Collected data entries
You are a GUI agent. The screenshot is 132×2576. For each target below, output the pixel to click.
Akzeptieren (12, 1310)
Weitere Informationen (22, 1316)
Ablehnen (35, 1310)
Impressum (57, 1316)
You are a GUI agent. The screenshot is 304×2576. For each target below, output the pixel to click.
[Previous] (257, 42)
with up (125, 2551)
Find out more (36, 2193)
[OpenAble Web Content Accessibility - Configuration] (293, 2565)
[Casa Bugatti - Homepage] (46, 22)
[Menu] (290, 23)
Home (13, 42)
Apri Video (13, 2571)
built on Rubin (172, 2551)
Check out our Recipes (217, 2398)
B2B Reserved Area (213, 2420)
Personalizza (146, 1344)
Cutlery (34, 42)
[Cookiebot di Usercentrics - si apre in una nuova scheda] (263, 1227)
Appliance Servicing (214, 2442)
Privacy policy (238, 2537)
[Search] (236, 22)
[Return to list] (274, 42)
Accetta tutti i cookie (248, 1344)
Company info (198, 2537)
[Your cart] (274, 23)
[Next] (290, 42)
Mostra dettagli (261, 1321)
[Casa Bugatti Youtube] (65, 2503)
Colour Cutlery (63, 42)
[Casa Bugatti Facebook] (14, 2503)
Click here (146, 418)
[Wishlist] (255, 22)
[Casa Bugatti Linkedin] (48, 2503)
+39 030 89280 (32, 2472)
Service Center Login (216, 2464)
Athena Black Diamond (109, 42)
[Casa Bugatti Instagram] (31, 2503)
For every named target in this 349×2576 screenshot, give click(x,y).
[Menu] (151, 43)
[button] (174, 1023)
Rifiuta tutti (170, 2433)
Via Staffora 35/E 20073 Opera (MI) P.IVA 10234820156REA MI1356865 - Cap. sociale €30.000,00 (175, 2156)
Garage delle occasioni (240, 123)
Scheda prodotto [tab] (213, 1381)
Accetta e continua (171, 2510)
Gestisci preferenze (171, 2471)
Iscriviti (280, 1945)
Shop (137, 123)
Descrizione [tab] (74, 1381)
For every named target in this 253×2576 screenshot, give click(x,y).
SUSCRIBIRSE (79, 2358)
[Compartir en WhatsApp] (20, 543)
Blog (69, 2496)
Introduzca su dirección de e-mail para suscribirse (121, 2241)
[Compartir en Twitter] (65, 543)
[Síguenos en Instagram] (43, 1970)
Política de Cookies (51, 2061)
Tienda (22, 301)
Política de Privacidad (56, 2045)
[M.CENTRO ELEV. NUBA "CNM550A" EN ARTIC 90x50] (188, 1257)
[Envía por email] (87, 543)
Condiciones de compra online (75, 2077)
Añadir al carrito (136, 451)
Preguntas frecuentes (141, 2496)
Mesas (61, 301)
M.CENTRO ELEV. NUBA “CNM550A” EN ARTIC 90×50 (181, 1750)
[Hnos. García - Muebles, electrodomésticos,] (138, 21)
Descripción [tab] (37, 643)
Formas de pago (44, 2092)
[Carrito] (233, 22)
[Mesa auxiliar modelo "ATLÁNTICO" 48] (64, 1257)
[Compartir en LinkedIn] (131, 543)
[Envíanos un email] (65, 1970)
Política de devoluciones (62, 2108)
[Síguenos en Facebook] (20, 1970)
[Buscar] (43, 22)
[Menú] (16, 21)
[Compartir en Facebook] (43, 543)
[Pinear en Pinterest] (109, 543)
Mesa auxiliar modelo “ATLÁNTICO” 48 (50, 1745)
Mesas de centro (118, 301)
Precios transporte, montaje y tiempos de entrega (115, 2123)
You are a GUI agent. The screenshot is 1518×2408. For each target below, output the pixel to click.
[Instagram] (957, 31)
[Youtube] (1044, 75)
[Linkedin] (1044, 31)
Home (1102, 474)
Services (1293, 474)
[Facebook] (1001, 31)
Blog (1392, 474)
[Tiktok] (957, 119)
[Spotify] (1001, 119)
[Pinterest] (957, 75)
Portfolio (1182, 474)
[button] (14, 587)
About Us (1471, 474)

INSTRUCTIONS FOR THE TASK – The lines above may hold the string "Facebook". Say how many do, and give only that number.

SOLVED PROBLEM – 4